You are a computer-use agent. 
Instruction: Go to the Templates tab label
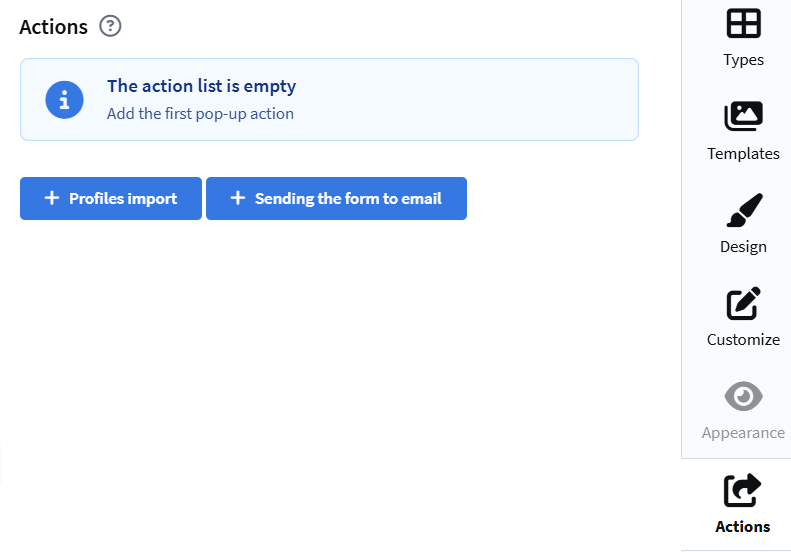tap(743, 153)
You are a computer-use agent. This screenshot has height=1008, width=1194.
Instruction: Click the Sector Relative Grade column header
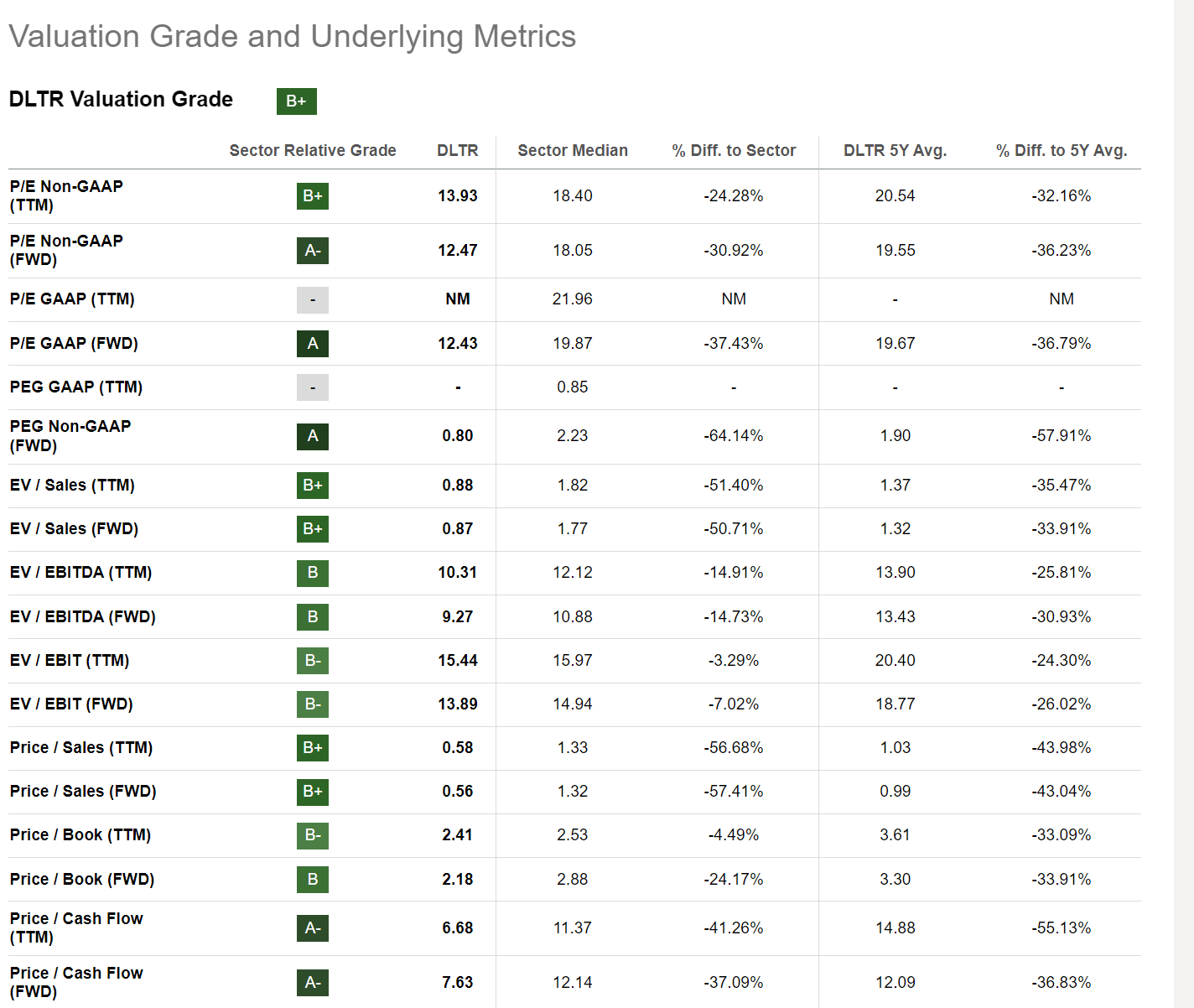[313, 151]
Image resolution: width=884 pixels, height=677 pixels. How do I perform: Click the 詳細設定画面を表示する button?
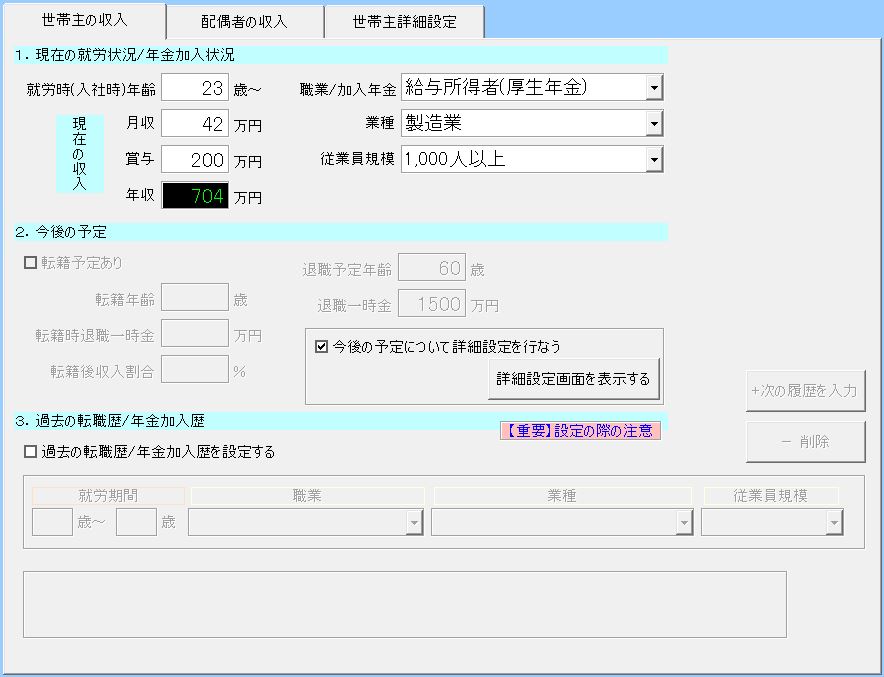point(574,379)
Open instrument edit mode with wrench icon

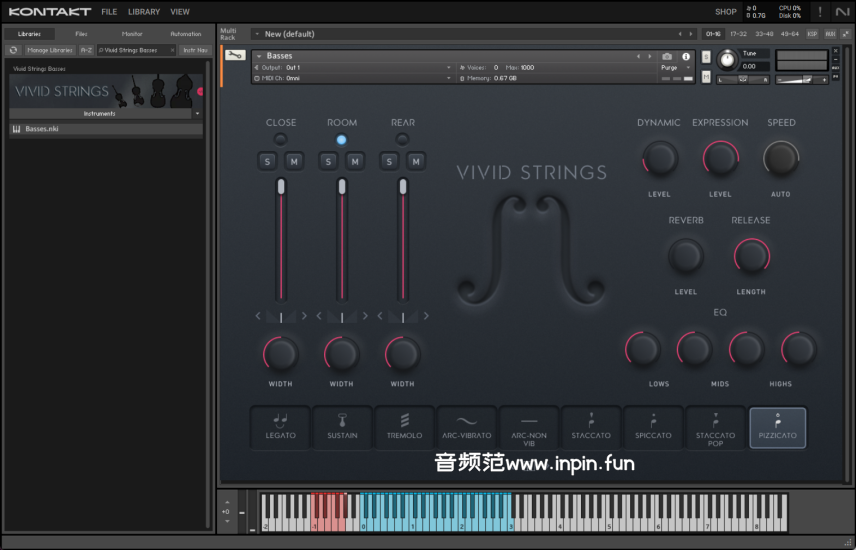pyautogui.click(x=235, y=55)
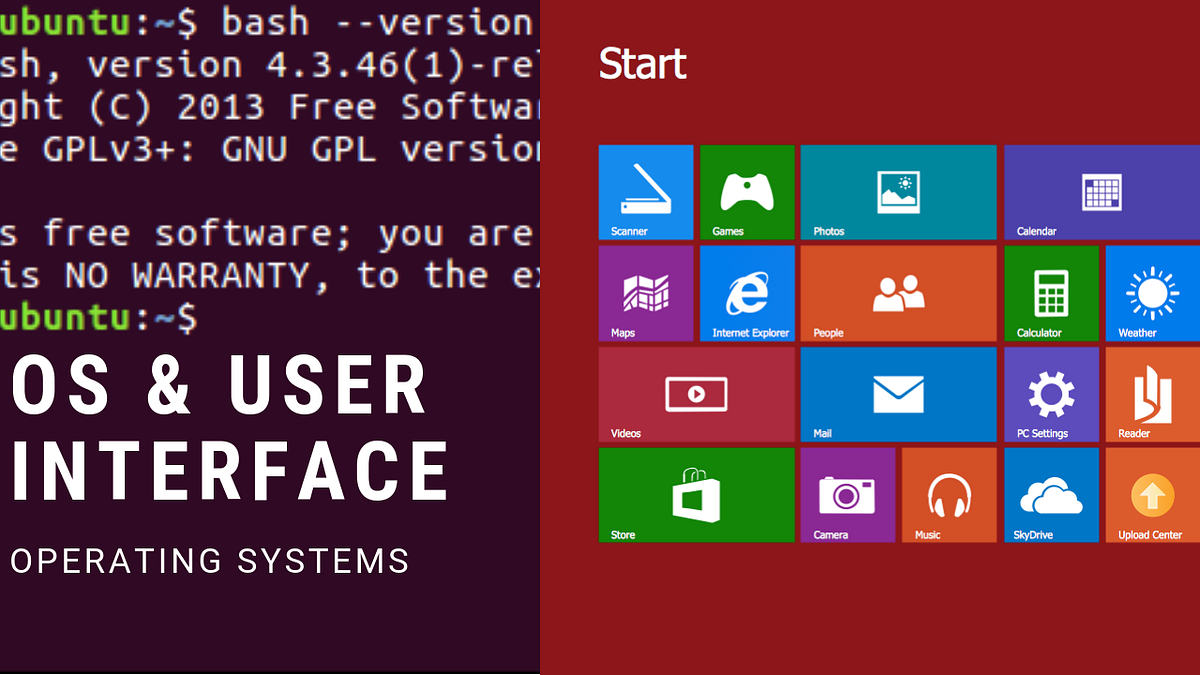1200x675 pixels.
Task: Open the Reader tile
Action: click(1153, 394)
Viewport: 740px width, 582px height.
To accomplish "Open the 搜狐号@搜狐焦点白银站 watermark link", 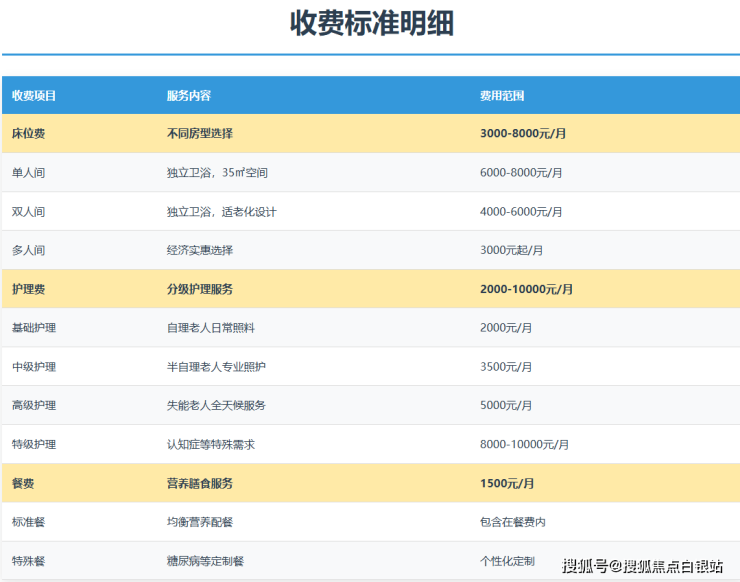I will (642, 566).
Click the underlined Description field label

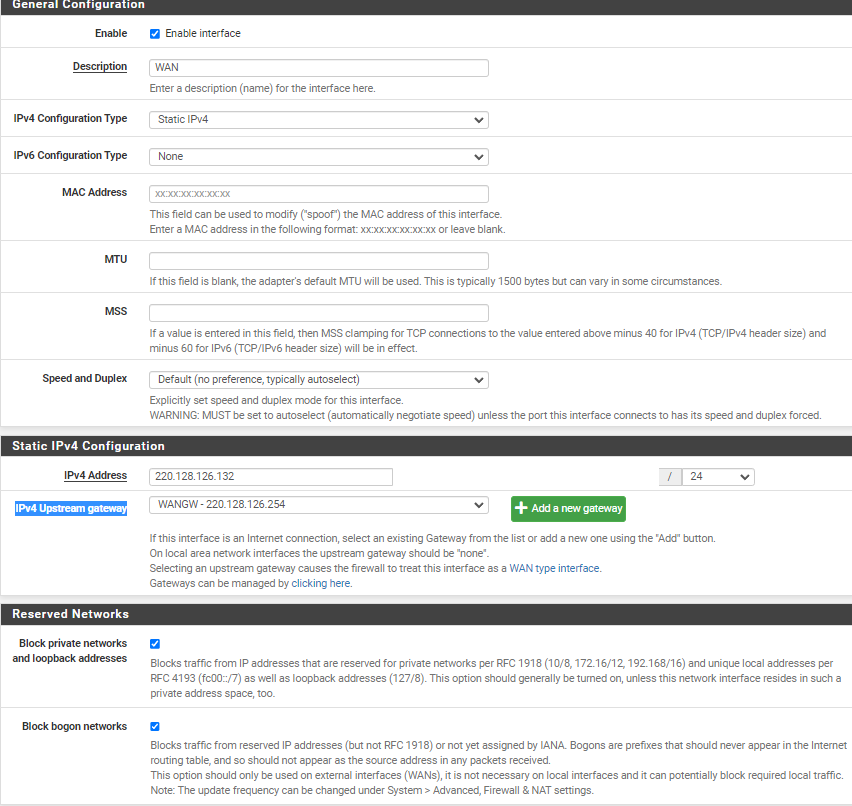[x=99, y=67]
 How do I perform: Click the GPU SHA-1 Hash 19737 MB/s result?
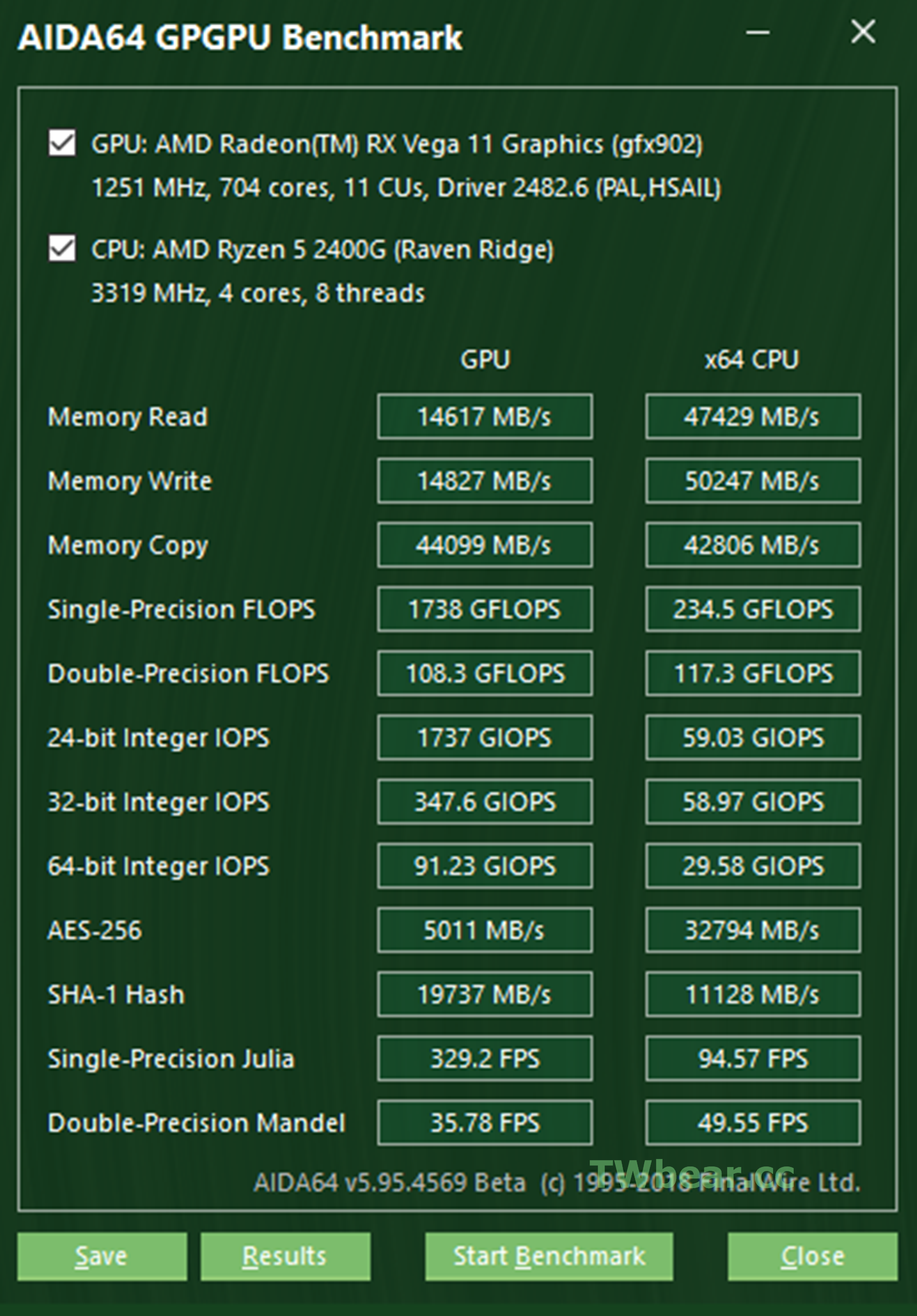(x=485, y=994)
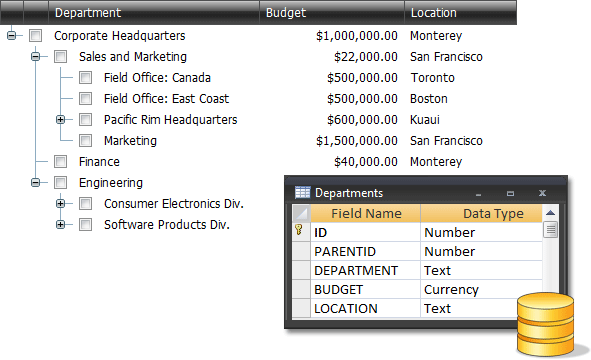This screenshot has height=360, width=591.
Task: Collapse the Sales and Marketing node
Action: pos(35,57)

+++

WHAT YOU SHOULD DO:
In the entries above, copy each line that contains the string "computer".

SOLVED PROBLEM:
You are a computer-use agent. 
You are a computer-use agent. This screenshot has height=1008, width=1194.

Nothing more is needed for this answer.